To me, this is an epiphany. A vine can suffer wounds? And that cut there was traumatic? We didn’t learn this at wine school; we just had to mark on diagrams where the vine needed to be cut in order to stimulate the next year’s growth. The received wisdom was that vines had to be cut back in the winter and then again in the spring – after a couple of decades, most vines would be pulled up, because they were producing less and becoming uneconomical. A new vine would be planted, and then, in time, that too would be pulled.

I relay these thoughts to Simonit, and he shakes his head sadly. Vines can produce abundantly at 50, 60 or 100 years of age, he says – provided they are healthy and have been treated properly. At Henschke in Australia’s Barossa Valley, one of the many wineries for which Simonit and his partner Pierpaolo Sirch consult, The Grandfathers is a block of vines planted in the 1860s still producing plentiful, high-quality fruit. (One of Simonit’s key beliefs is that terroir is most faithfully expressed in older vines.)

Simonit & Sirch, Vine Master Pruners is the first international vine-pruning consultancy. With campuses around the world, it offers a master’s degree in pruning at the University of Bordeaux, and hosts an online programme to create Vine Master Pruners – an equivalent of the Master of Wine qualification. The consultancy’s expertise is endorsed by a string of top estates around the world – I dare say the viticulturists at the likes of Gaja, Louis Roederer and Château d’Yquem will have had their eyes opened in a similarly compelling way on hearing Simonit’s analysis of their vineyard.

Marco-Simonit-vine

Yet when he finished school, vine training was not of interest to Simonit. Born in 1966, he was raised by his grandparents (his father passed away when Simonit was 18 months old) on a small farm in Gorizia, Friuli Venezia Giulia, in northeast Italy. He loved to spend time with the animals, and in the afternoons he would ride horses with Sirch, his childhood friend with whom he also went to school. Simonit’s dream was to be a vet; however, the nearest university offering veterinary studies was almost 300km away, and he couldn’t leave his family. Instead, both Simonit and Sirch studied agriculture at the local college. On graduating in 1988, Simonit found work in the vineyards of his hometown, working as a technical adviser for Consorzio Tutela Vini Collio, an association for vineyard and winery workers. Sirch went to work for his winemaking family, who also grew cereal crops.

Simonit has always loved observing nature and drawing, and one day in the vineyard, some eight years into his career at the Collio consorzio, he decided to sketch a vine. While drawing, his attention was consumed by the cuts to the vine. At that moment, Simonit recalls, he felt ‘as if I had been struck by lightning’. He saw that, around the cuts made from previous years’ pruning, the wood was dry and blackening, and parts of the vine seemed to be dying. He called his colleagues over and asked what might be happening inside the vine. ‘Why do you care?’ they answered. ‘This is what we have always done. It’s how we control the plant.’
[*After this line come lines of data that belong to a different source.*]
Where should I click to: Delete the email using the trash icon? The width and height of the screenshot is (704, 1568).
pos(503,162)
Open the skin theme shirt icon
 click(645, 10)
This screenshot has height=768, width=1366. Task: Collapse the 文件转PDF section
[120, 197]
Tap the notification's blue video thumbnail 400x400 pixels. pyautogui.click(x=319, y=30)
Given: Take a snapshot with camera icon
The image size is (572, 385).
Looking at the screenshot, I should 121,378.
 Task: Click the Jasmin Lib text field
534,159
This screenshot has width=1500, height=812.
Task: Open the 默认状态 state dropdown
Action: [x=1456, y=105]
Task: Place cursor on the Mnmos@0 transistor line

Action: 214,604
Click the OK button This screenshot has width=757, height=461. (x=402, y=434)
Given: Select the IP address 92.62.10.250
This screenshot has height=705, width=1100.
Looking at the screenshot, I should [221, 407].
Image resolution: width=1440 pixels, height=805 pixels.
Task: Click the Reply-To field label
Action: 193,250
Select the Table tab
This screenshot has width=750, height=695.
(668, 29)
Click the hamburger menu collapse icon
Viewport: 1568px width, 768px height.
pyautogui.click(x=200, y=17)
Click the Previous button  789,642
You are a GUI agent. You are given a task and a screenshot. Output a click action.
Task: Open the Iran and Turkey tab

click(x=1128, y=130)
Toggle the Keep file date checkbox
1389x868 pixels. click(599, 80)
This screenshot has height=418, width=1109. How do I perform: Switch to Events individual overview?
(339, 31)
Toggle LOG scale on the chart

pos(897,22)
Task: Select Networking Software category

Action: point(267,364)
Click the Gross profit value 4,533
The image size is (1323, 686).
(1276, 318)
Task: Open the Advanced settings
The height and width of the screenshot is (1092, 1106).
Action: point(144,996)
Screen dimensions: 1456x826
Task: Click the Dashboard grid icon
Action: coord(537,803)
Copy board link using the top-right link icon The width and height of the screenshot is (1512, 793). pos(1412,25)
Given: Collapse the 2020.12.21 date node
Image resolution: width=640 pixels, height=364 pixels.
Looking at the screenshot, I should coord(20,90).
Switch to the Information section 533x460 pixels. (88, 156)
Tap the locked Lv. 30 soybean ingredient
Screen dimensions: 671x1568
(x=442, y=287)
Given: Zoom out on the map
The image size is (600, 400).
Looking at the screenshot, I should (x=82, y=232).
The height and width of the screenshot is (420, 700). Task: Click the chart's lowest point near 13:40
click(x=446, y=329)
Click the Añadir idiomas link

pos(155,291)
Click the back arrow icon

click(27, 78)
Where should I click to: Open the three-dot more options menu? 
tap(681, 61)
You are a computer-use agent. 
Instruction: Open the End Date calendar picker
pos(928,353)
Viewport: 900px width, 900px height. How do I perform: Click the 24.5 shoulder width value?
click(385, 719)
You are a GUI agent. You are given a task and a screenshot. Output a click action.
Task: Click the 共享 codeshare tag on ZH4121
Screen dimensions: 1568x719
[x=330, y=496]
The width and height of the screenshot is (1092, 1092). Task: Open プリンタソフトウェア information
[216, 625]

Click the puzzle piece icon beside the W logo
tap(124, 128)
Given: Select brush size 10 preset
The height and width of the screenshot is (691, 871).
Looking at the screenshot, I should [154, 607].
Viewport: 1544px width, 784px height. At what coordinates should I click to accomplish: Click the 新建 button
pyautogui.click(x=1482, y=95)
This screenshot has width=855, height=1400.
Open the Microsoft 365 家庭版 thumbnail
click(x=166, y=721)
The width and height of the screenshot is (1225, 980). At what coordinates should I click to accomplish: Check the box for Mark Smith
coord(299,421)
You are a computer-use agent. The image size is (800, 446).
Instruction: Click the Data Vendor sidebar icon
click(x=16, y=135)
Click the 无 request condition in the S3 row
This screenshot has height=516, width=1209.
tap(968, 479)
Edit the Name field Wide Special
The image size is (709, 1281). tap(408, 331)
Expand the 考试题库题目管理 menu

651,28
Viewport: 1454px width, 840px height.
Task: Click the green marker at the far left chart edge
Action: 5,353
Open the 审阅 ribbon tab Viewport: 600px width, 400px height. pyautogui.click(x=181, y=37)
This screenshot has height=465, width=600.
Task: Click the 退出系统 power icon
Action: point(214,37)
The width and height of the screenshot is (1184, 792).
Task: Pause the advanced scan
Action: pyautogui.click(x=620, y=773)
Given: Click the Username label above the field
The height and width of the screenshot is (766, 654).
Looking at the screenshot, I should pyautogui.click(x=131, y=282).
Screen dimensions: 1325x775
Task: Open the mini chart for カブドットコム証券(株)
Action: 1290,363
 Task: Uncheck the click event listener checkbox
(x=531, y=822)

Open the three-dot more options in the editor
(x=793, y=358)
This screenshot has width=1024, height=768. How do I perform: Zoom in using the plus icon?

Simonit understood that the vine needed to be ‘domesticated’ to produce fruit, but he questioned whether it needed to suffer in the process. His curiosity was aroused. ‘I had to know why, if wild vines can last for centuries, these vines were dying so young.’ He asked his boss if he might take the dying plant to a carpenter, to cut it in half and see how the vine had responded, internally, to those external cuts.

 

Simonit understood that the vine needed to be ‘domesticated’ to produce fruit, but he questioned whether it needed to suffer in the process

The autopsy of the vine at a local carpenter’s changed everything for Simonit. Inside, the vine was black. There was little of the living, white wood. Around the pruning cuts, the wood had dried, creating a cone of desiccation on the inside of the plant. In some parts, fungus had crept in. Such cuts are traumatic to the plant, Simonit tells me. The larger the cut, the greater the trauma – and the higher the risk of infection and disease.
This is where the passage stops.